Titanium is een chemisch zeer reactief element en de temperaturen die nodig zijn voor de combinatie met elementen zoals zuurstof, waterstof en stikstof zijn niet hoog. De verbindingen die gevormd worden met zuurstof, waterstof en stikstof zijn de belangrijkste oorzaken van verbrossing, dus het verhitten van titanium en titaniumlegeringen is aan strikte beperkingen onderhevig.
Voor verwerking bij hoge temperatuur moet dit gebeuren in een beschermende gasomgeving of met een volledig gesloten verpakking voor algehele verwarming. Bij de productie van gestanste onderdelen uit titanium en titaniumlegeringen moet de stanssnelheid zo laag mogelijk worden gehouden.

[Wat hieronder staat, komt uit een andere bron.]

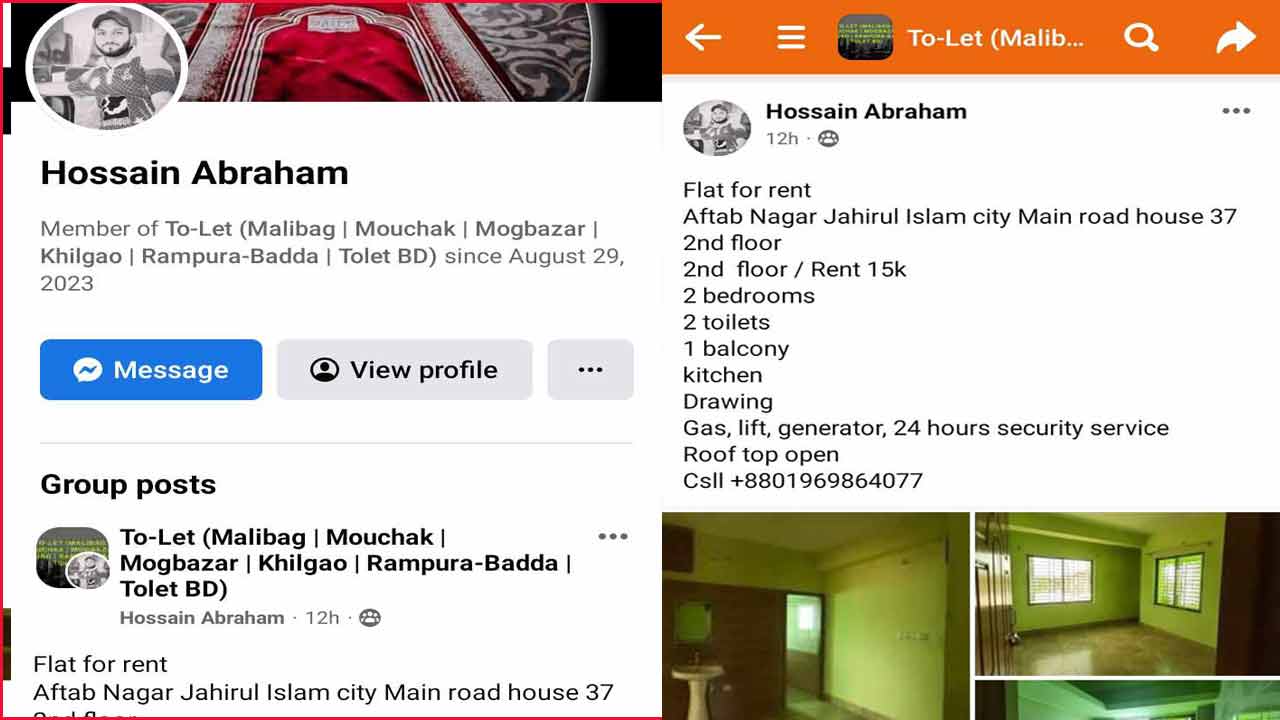Click the View profile button

pyautogui.click(x=404, y=370)
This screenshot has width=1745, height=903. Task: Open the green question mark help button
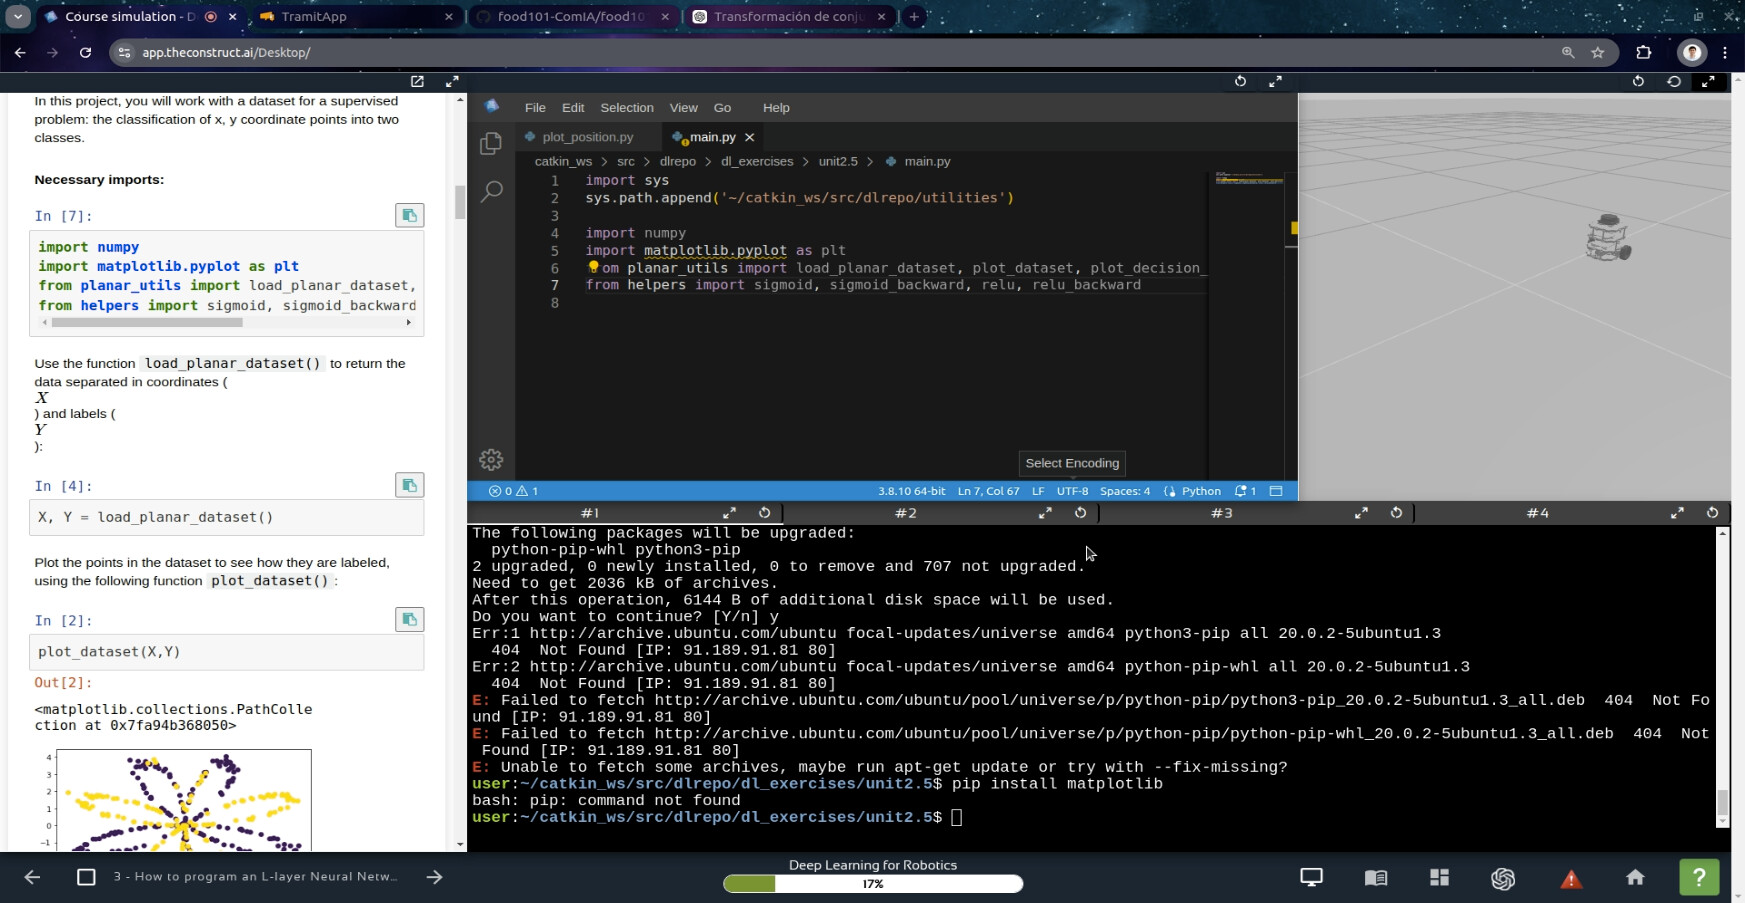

Daarnaast kunnen mechanische methoden worden gebruikt voor het snijden van titanium, zoals zagen, hogedruk watersnijden, snijden op een draaibank en buizensnijmachines. De zaagsnelheid moet laag zijn en gassnijmethodes zoals autogeen snijden mogen nooit worden gebruikt. Slijpen met een slijpschijf is ook ongeschikt omdat dit kan leiden tot verontreiniging van de snijkant door gassen. Ook overmatige bramen op de snede moeten worden verwijderd in een later ontbraamproces.
Buizen uit titanium en titaniumlegeringen kunnen koud gebogen worden, maar ze hebben een uitgesproken terugveringseffect. De terugvering bij kamertemperatuur is meestal 2-3 keer groter dan bij roestvast staal. Daarom is het controleren van de terugvering belangrijk bij het koudbuigen van titanium buizen. Bovendien mag de buigradius van titanium buizen niet kleiner zijn dan 3,5 keer de buitendiameter van de buis.
Tijdens het koudbuigen kan de binnenkant van de buis worden gevuld met gedroogd rivierzand, dat wordt samengeperst met een houten of koperen hamer om plaatselijke onrondheid of rimpels te voorkomen. Bij koud buigen met een buizen buigen machine. Bij warmbuigen moet de voorverwarmingstemperatuur tussen 200-300°C liggen.
Als een flens van 90° nodig is, moet deze in stappen worden geperst met drie sets mallen van 30°, 60° en 90° om scheuren te voorkomen.